/news/law

Scandale Contrecoeur

Encore plus de conversations écoutées par les policiers

Michael Nguyen

 - Agence QMI

Joel Lemay/Agence QMI

Les policiers ont eu accès à encore plus de conversations entre des accusés et leurs avocats que ce qui avait été annoncé initialement, a reconnu la Couronne vendredi dans le dossier du scandale de corruption Contrecoeur.

«Bien involontairement, j’ai induit la cour en erreur», a dit Me Marlène Archer de la poursuite à la cour, vendredi matin au palais de justice de Montréal.

Il y a deux semaines, la défense a appris que la police avait placé sous écoute en 2015 plusieurs accusés, dont l’ancien numéro 2 de la Ville de Montréal Frank Zampino.

Or, certaines des conversations avec les avocats de la défense ont été interceptées. Puisqu’il existe un privilège de confidentialité dans les discussions entre un client et son avocat, plusieurs d’entre elles ont été mises sous scellés. Mais d’autres sont restées accessibles.

La Couronne a donc demandé à la Sûreté du Québec d’effectuer des vérifications, mais il semble y avoir eu une certaine confusion dans les demandes puisque les informations transmises à la défense n'étaient pas complètes.

«[La SQ] a mal compris la commande», a expliqué Me Archer, qui dit avoir demandé «immédiatement» au corps policier de faire d’autres vérifications et de fournir un rapport.

Outre Zampino, les autres accusés sous écoute sont Paolo Catania, Bernard Trépanier et Pascal Patrice. Les interceptions téléphoniques ont été réalisées dans le cadre d’une enquête différente que celle du scandale Contrecoeur.

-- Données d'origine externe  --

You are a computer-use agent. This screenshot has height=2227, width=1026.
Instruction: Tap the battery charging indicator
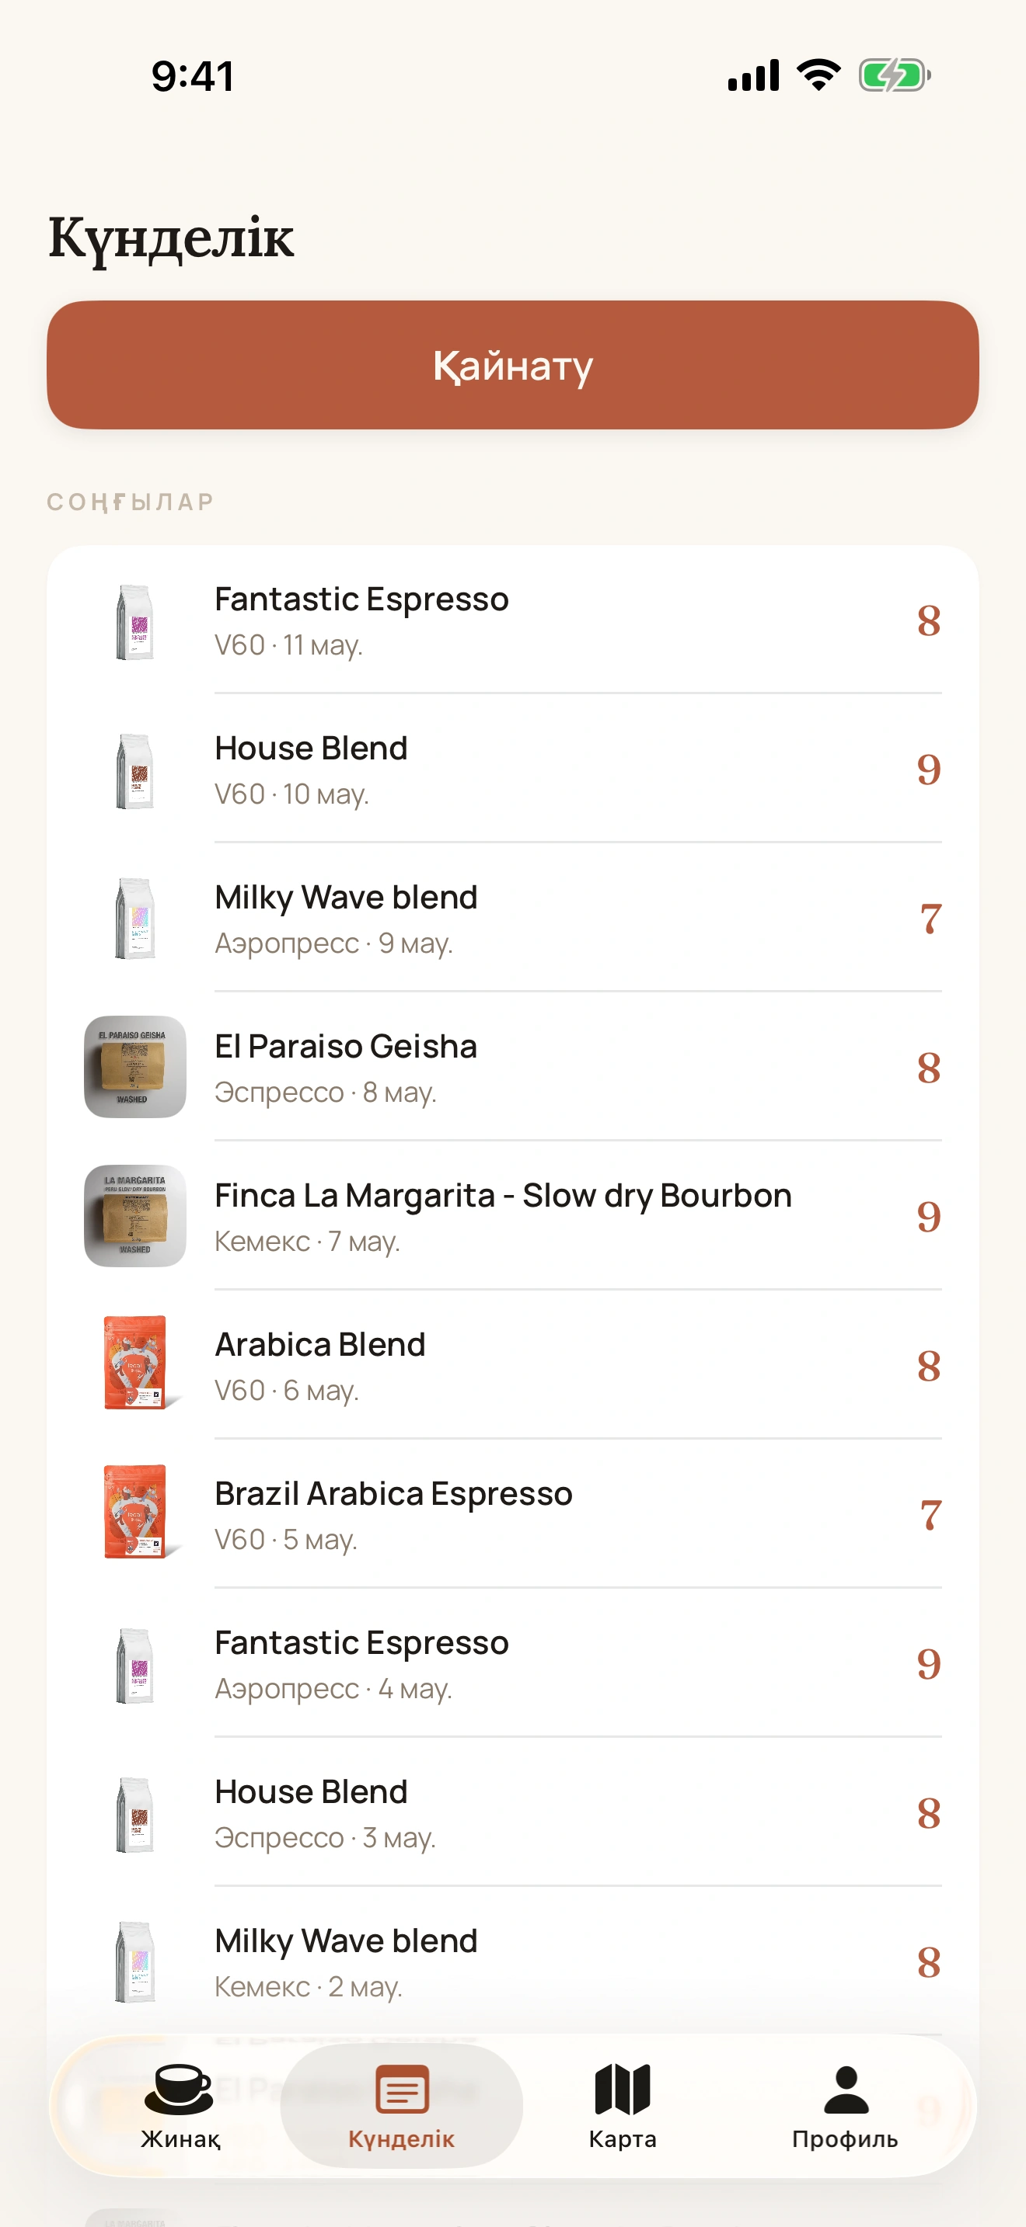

Cette annonce pourrait encore retarder le procès, qui a commencé il y a déjà un an. Mais plutôt que d’entendre les témoins, le juge Yvan Poulin écoute plutôt les avocats plaider des requêtes.

En tout, sept accusés font face à divers chefs allant de la fraude à l’abus de confiance.

Le scandale de corruption Contrecoeur, l’un des pires survenus alors que l'ex-maire Gérald Tremblay était au pouvoir, remonte à 2007. Les accusations ont été déposées en 2012, et il a fallu attendre presque quatre ans pour la mise en marche du procès.

Selon la poursuite, Zampino aurait été au cœur d’un stratagème ayant permis la vente d’un terrain de 31 millions $ pour la modique somme de 4,4 millions $.